Esta cuestión del realismo me parece a mí que está desbordando precisamente cualquier otra apreciación sobre la situación española que quiera hacerse. Y es que en un pueblo acostumbrado a mirarse a sí mismo como apasionado, idealista y un poco montaraz, y en una generación a la que se le enseñó a sangre y fuego que a los países los mueven los poetas y no los agentes de bolsa, el realismo tenía que causar estragos. Bajo su bandera, el Gobierno socialista, que triunfara en las elecciones con el eslogan del cambio, se ha apresurado a presidir uno de los procesos de normalización más notables de nuestra, historia, caracterizado por el abandono de las ideologías políticas como norma de comportamiento ético en las responsabilidades del poder. Creo que Felipe González sólo puede ser acusado en parte por haber hecho esto: su actitud no es sino el reflejo puntual y exacto de un sentimiento colectivo de cansancio e impotencia frente a las dificultades de la transición y a las amenazas de involución, encarnadas en la noche de Tejero. Pero, sea como sea, este país no se encuentra para nada embarcado hoy en un proyecto de transformación social, sino de estabilización política, con todas sus consecuencias. Y para hacer eso -quizá lo único posible de ser hecho- era preciso entronizar la realidad en el centro de nuestras vidas. A partir de esa decisión, el mejor balance del Gobierno es la consolidación de los triunfos ajenos: la democracia no está hoy en cuestión. El precio ha sido, por supuesto, tan elevado como el valor de la mercancía exigía: la estructura del poder permanece intacta.

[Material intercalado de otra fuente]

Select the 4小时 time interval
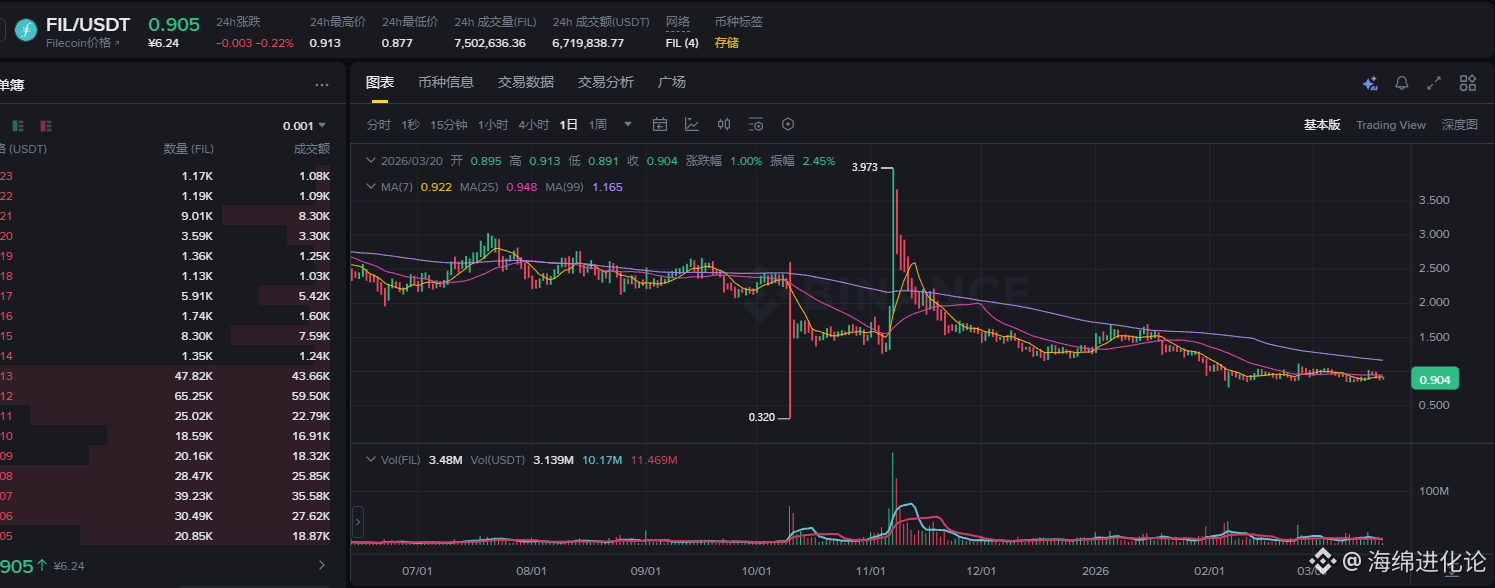This screenshot has width=1495, height=588. pos(533,125)
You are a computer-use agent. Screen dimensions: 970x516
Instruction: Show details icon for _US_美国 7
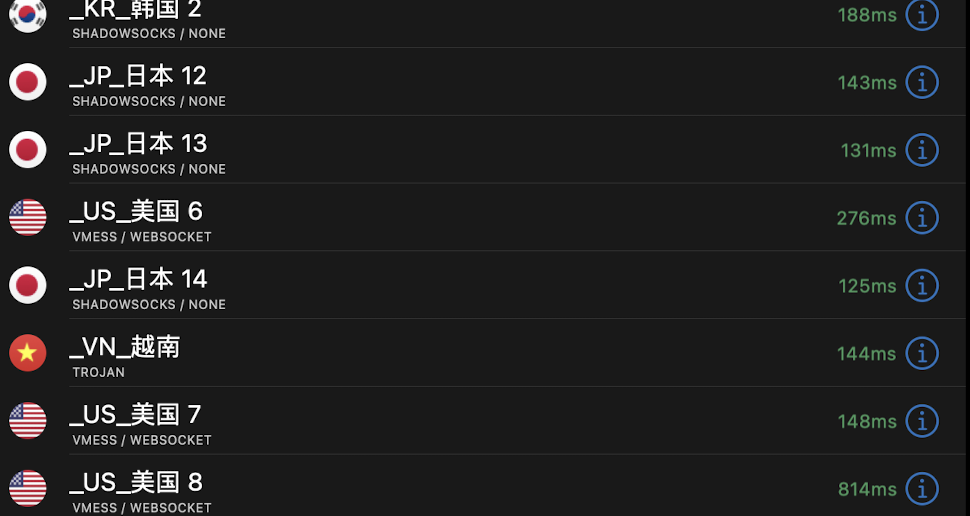click(x=921, y=421)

En esta perspectiva es preciso entender el diálogo que mantuve hace dos días con Felipe González y que se publica hoy en estas mismas páginas: en la de la explicación, brillante, que el mismo hace del abandono de la acumulación ideológica en los pronunciamientos políticos y el paso de la ética de las ideas a la de las responsabilidades, "en expresión weberiana". Para ser más exactos, Weber, que era un pesimista histórico, hablaba de la "ética de las convicciones". Independientemente del juicio que nos merezca esta actitud del partido en el poder, no cabe duda de que responde a un ambiente más generalizado en la sociedad española. Pero la pregunta es saber si el Gobierno socialista se apunta a esa ética de la responsabilidad como una sustitución estrictamente ideológica de la anterior. Es decir, si no será que la ética de las convicciones ha devenido imposible para ellos porque, sencillamente, las convicciones las han perdido.
No estoy haciendo un juicio moral de su comportamiento. Hay una crisis de valores a escala casi universal, y la generación que ocupa hoy el poder en España se nutrió casi exclusivamente de una cultura primaria del antifranquismo. Esa memoria histórica de la dictadura, a la que también el presidente del Gobierno se refiere en la entrevista, ha sido una especie de comodín ideológico con el que hemos vivido durante esta década. De ahí el vértigo que nos producen las contestaciones del estudiante de bachillerato que, preguntado por quién era Franco para una encuesta de la televisión, contestó con toda naturalidad: "Todavía no he dado esa lección en mi clase de historia". Enterrado el dictador y enterrado felizmente su recuerdo, lo que les queda de convicción a algunos militantes de la izquierda se tambalea ante el esplendor del poder o ante la amenaza de éste. La política del Gobierno socialista y el proceso de normalización política al que nos ha conducido sólo puede entenderse desde ese punto de vista. Por lo demás, qué haya de pacto voluntario con la realidad o qué de sumisión a las fuerzas que se resisten al cambio es algo bastante dificil de discernir. Pero no cabe duda de que la llegada de los socialistas al poder coincide, paradójicamente, con un aumento del conservadurismo social en España. Y que aspectos esenciales de la transformación del país han sido abandonados. El estupor o la admiración que puede producir la consolidación democrática española no debe hacer olvidar que ésta se ha hecho a costa de un aumento de la contribución al pensamiento militarista en el orden público, las relaciones internacionales y el desarrollo de la economía y la ciencia.
Cuando a Felipe González le preguntaron antes de las elecciones qué era el cambio, él contestó: "Que España funcione". Varias veces he tenido ocasión de sugerir, sin embargo, que la democracia no es una lavadora. España puede funcionar, y de hecho lo está haciendo, sin que eso signifique que se haya producido la transformación social anhelada por los 10 millones de votos que llevaron al PSOE a la Moncloa. Por eso, a estos realistas gobernantes de esta realista sociedad habría que refrescarles otras lecturas de Weber, menos útiles a su justificación, pero no menos iluminadoras de lo que nos sucede. Aquellas en las que enseña que en este mundo "no se consigue nunca lo posible si no se persigue lo imposible una y otra vez".